The proton relaxation rate, $R_2$, was calculated with the use of a two‐parameter fit of a signal equation $R_2=[{({\text{TE}}_2-{\text{TE}}_1)}^{-1}]*\text{log}[S({\text{TE}}_1)*S{({\text{TE}}_2)}^{-1}]$, and a custom‐built software on the DEC alpha workstation. The values of $R_2$ measured for each dose level were averaged among the pixel values within the region of interest (ROI). The results are shown in Fig. 3. The plot (Fig. 3) of the $R_2$ vs. dose in the calibration vials gave a straight line $(r^2=0.997)$ with a slope of $0.02899{\mathrm{s}}^{-1}{\text{cGy}}^{-1}$ with an intercept of $3.383{\mathrm{s}}^{-1}$. The standard deviation was of the order of less than 5%, except in the highest dose region where it was near 25%. The curve is a linear fit of $R_2$ and the dose from the calibration data. A calibration curve should be generated for each measurement because of variations in temperature, the composition of the gel, and the imaging process.

Figure 3.

The linearity $(r^2=0.997)$ of the gel irradiated by 6‐MV x rays and $R_2$ measured using custom‐built software on a DEC alpha workstation.

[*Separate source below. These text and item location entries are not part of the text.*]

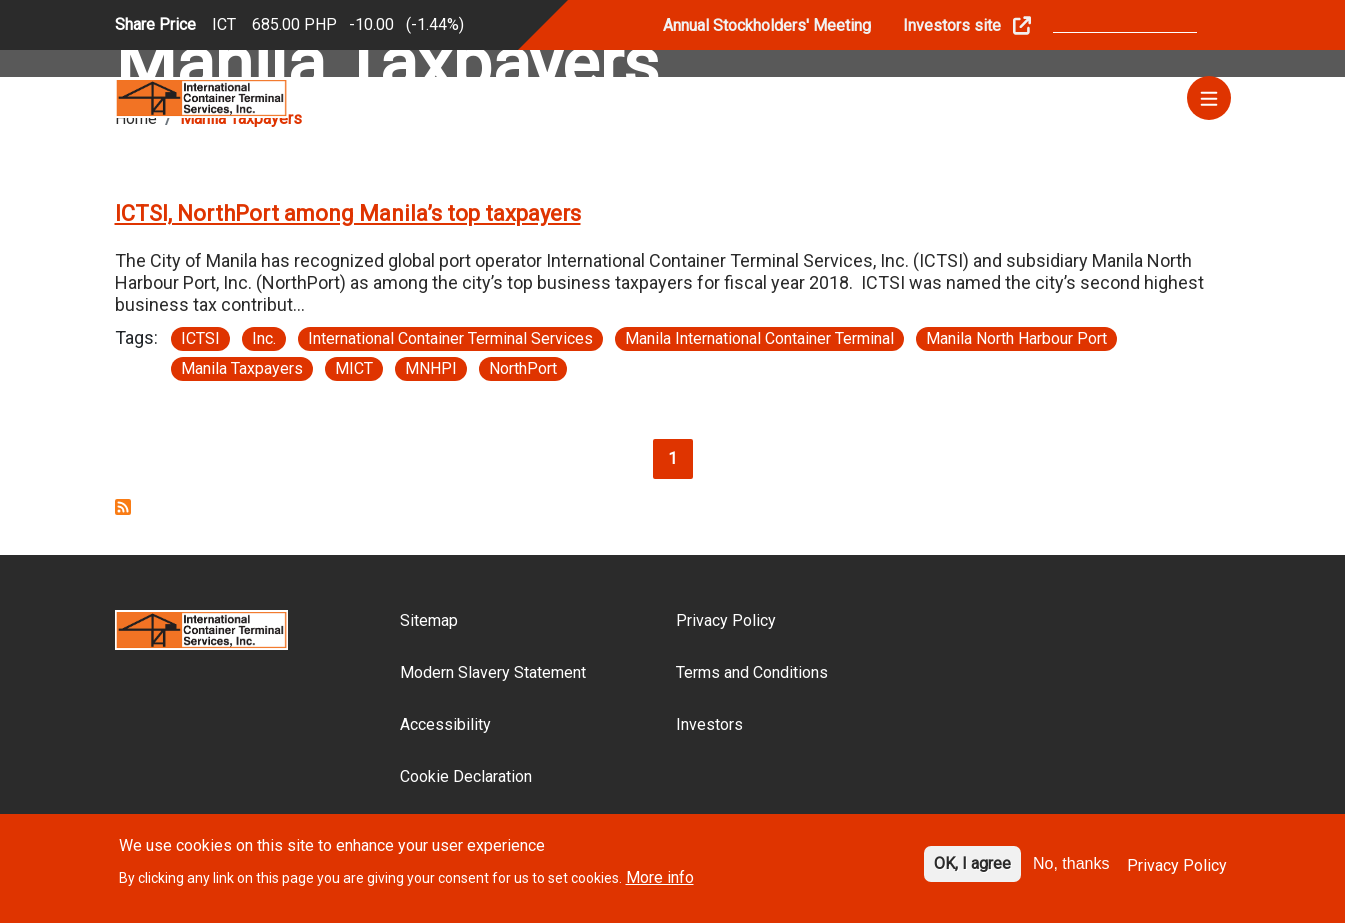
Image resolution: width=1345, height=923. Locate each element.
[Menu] (1209, 98)
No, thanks (1071, 870)
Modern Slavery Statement (493, 672)
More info (660, 883)
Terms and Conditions (752, 672)
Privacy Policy (726, 620)
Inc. (264, 338)
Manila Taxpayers (242, 368)
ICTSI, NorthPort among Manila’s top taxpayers (348, 213)
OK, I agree (972, 870)
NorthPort (523, 368)
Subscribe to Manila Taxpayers (123, 507)
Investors (709, 724)
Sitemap (429, 620)
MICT (354, 368)
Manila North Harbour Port (1016, 338)
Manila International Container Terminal (759, 338)
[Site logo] (202, 96)
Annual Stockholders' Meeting (767, 25)
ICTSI (200, 338)
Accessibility (445, 724)
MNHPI (431, 368)
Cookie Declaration (466, 776)
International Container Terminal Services (450, 338)
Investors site (952, 25)
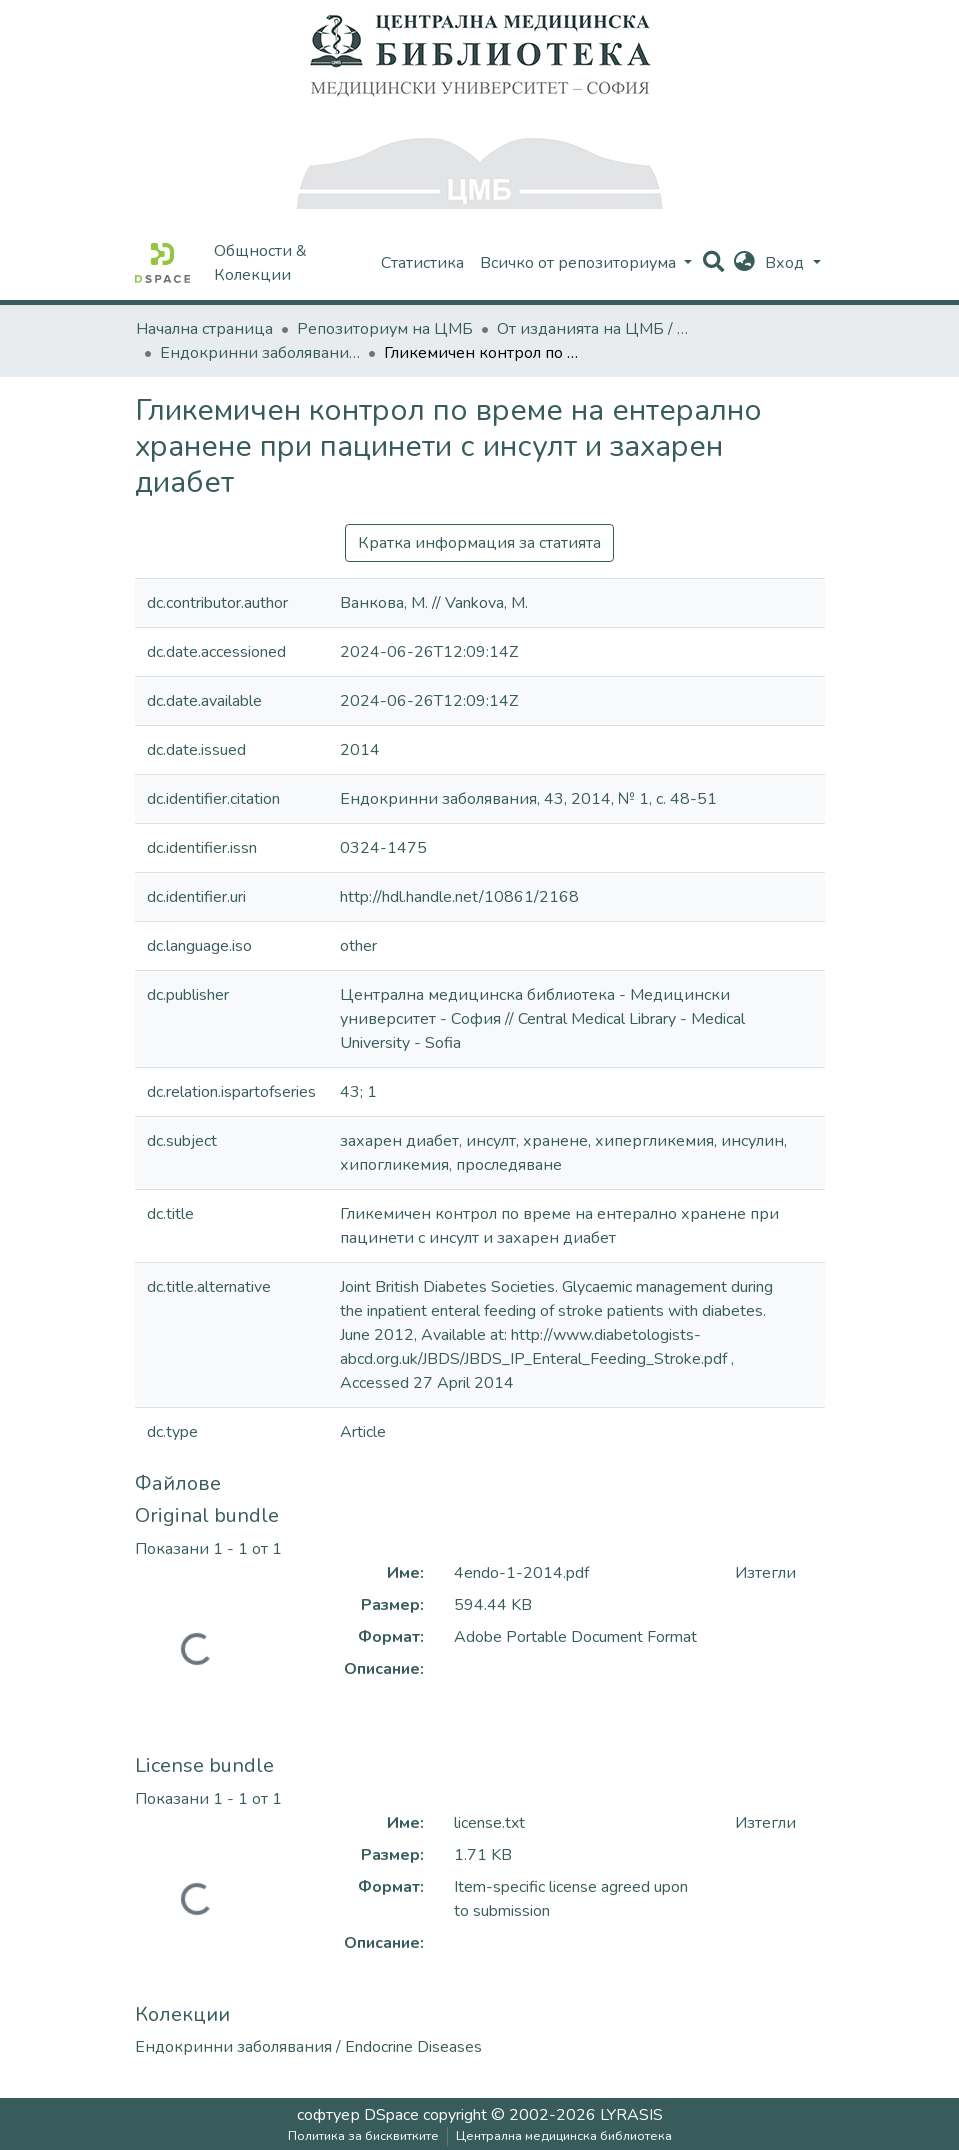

The signals at each pixel position from the images at two different TE values were converted to $R_2$ at that pixel through a custom‐built computer program on the alpha workstation. Then the $R_2$ value was converted to dose using the calibration curve, resulting a dose image (Fig. 4). Such images give both direct visual information of the dose distribution and the absolute dose values. The spatial resolution is 0.3 mm for each pixel. Figure 4 also shows MR artifacts created at the interfaces of different materials (gel and air) due to the differences in chemical shifts and magnetic susceptibilities. Therefore, the use of gel dosimetry for surface regions is not recommended. After completion of the dose conversion process, depth doses and isodose lines of the Ru‐106 eye plaque were generated. The depth doses in the region of 2 to 7.5 mm from the surface of the eye phantom are depicted in Fig. 5. Figure 6 shows the isodose lines (90% represents dose rate of 4.5 cGy/min, i.e. pixel value of 270 cGy for 60 min of irradiation). To reduce the noises and artifacts in the dose array, the dose threshold was set to 300 since any pixel with value larger than 300 cGy could be considered as noise.

Figure 4.

Spatial radiation dose reconstruction from MR signals with custom‐built software on a DEC alpha workstation. The five vials were irradiated to four dose levels (0, 100, 200, and 300 cGy).

Figure 5.

Depth doses of Ru‐106 eye plaque (dose rate vs. distance from surface) generated by the BANG gel.

Figure 6.

(Color) To reduce the noises and artifacts in the dose array, the dose threshold was set to 300. If the pixel value is 300, it means 300 cGy. The gel was irradiated for 60 min, hence the dose rate should be 5 cGy/min; 90% is 4.5 cGy/min; 80% is 4 cGy/min, respectively.

CONCLUSIONS

Although the BANG polymer gel dosimetry is somewhat expensive, it provides the ability to map the 3D dose distribution with high spatial resolution. Besides depending on the actual performance of the MR imager, the overall uncertainty in the calculated $R_2$ values is highly affected by the environmental temperature, light, and oxygen during the experiment. It is necessary to keep the phantom and vials at the same environment throughout the experiment in order to determine the dose quantitatively. During irradiation of the calibration vials, the use of bolus material instead of water as medium provides an excellent temperature control, which reduces the differences between the measured dose and the predicted dose in the phantom.